In June 2023, Fotomuseum Winterthur temporary closed the exhibition spaces at Grüzenstrasse 44, unrolling a redevelopment and expansion projects. The renovation phase was planned to last from June 2023 to spring 2025. Fotostiftung Schweiz remained open.

==Location==
Together, Fotomuseum Winterthur (FMW) and Fotostiftung Schweiz (FSS) constitute the new Center of Photography in Winterthur, which occupies two buildings on opposite sides of Grüzenstrasse. The exhibition area is 1000m^{2} and the total area (including the area shared with Fotostiftung Schweiz) is 3000m^{2}. The existing premises of the FMW in Grüzenstrasse 44 accommodate the changing exhibition rooms, rooms for museum pedagogics, offices, a workshop, and storage. The new building accommodates the exhibition rooms for the FMW collection and rooms for all joint functions of the FMW and the FSS: library, seminar rooms, collection storage rooms, museum shop, and the museum bistro "George" (run by Chantal Aloui).

== The collection ==
Since the foundation of Fotomuseum Winterthur in 1993, building up a collection of contemporary photography has been a major cornerstone of the museum's activities. To date, some 4000 photographs have been purchased, donated or given on permanent loan. Every year since 2003, parts of the collection are presented in specially curated exhibitions accompanied by a series of publications (Set 1, 2, 3, 4 …). The collection can be viewed online.

The collection includes work by Nobuyoshi Araki, Vanessa Beecroft, Lewis Baltz, Daniele Buetti, Larry Clark, Hans Danuser, William Eggleston, Nicolas Faure, Hans-Peter Feldmann, Robert Frank, Nan Goldin, Paul Graham, Andreas Gursky, Roni Horn, Axel Hütte, Urs Lüthi, Boris Mikhailov, Arnold Odermatt, Gilles Peress, Liza May Post, Thomas Ruff, and Annelies Štrba.

==Group exhibitions==
The museum is also responsible for curating group exhibitions combining photography and visual arts. Beastly/Tierisch is an example of a group exhibition, organised in 2015 and curated by Duncan Forbes. This exhibition brought about thirty international artists reworking categories of representation to examine human-animal relations, including Katja Novitskova, Xiaoxiao Xu, Hiroshi Sugimoto, Erik Kessels, Filip Gilissen, Chris Marker and Charlotte Dumas, and is accompanied by a catalogue with illustrations and essays from artists and writers like Ana Teixeira Pinto and Slavoj Žižek.

In 2015, Dr. Duncan Forbes established an exhibition programme that offers a unique perspective on photographic culture in the digital age.

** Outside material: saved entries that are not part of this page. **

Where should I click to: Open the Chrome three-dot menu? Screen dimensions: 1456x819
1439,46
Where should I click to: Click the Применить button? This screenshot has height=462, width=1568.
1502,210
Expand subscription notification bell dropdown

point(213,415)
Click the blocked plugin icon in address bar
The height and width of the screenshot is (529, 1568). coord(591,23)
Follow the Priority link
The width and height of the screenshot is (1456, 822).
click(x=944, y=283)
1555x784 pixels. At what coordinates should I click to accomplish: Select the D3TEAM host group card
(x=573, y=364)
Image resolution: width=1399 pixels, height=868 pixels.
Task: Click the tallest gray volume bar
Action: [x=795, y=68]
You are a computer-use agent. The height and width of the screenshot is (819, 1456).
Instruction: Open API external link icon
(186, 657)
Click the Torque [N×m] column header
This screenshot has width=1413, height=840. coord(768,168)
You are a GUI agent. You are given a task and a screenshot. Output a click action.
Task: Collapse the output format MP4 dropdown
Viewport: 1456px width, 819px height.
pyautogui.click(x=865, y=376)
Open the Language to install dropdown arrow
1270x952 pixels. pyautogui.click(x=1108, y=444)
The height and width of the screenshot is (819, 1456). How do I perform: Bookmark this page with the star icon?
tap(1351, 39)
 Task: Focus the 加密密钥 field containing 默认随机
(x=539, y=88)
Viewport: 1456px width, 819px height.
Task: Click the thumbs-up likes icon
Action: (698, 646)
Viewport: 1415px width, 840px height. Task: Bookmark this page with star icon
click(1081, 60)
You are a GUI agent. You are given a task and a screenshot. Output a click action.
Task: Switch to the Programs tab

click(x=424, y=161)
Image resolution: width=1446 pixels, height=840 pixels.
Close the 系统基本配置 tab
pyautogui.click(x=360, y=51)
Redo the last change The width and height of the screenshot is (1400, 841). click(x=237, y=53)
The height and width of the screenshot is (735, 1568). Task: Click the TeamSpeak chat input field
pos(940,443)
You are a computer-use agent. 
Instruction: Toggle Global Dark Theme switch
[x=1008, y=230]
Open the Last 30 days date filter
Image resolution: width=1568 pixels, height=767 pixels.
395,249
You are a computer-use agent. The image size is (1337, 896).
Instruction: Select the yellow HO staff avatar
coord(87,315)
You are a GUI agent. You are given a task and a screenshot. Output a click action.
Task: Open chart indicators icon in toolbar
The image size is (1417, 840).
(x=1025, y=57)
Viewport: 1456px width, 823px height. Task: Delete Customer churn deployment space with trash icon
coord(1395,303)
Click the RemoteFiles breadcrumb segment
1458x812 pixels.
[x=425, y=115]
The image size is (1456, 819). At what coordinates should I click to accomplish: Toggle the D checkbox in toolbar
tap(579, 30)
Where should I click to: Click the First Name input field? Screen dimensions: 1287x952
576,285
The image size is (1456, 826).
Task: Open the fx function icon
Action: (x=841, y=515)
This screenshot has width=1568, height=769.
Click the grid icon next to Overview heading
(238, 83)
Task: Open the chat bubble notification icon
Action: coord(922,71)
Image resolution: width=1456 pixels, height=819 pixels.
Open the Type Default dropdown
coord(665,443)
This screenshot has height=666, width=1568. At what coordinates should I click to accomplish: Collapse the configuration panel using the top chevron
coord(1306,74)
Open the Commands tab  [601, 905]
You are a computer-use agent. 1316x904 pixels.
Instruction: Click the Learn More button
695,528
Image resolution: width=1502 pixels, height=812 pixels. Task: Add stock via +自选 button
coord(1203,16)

This innovative platform is titled SITUATIONS and has featured works by Ryan Trecartin, Constant Dullaart, Jon Rafman, Vito Acconci and
Mel Bochner. Situations is successfully continued by current director Nadine Wietlisbach.

Fotomuseum holds an annual Forum for New European Photography, Plat(t)form. The forum was established to provide opportunity for forty-two emerging artists to introduce themselves to the public and art critics. The artists are judged by a double jury process, respectively nominating and selecting the winners.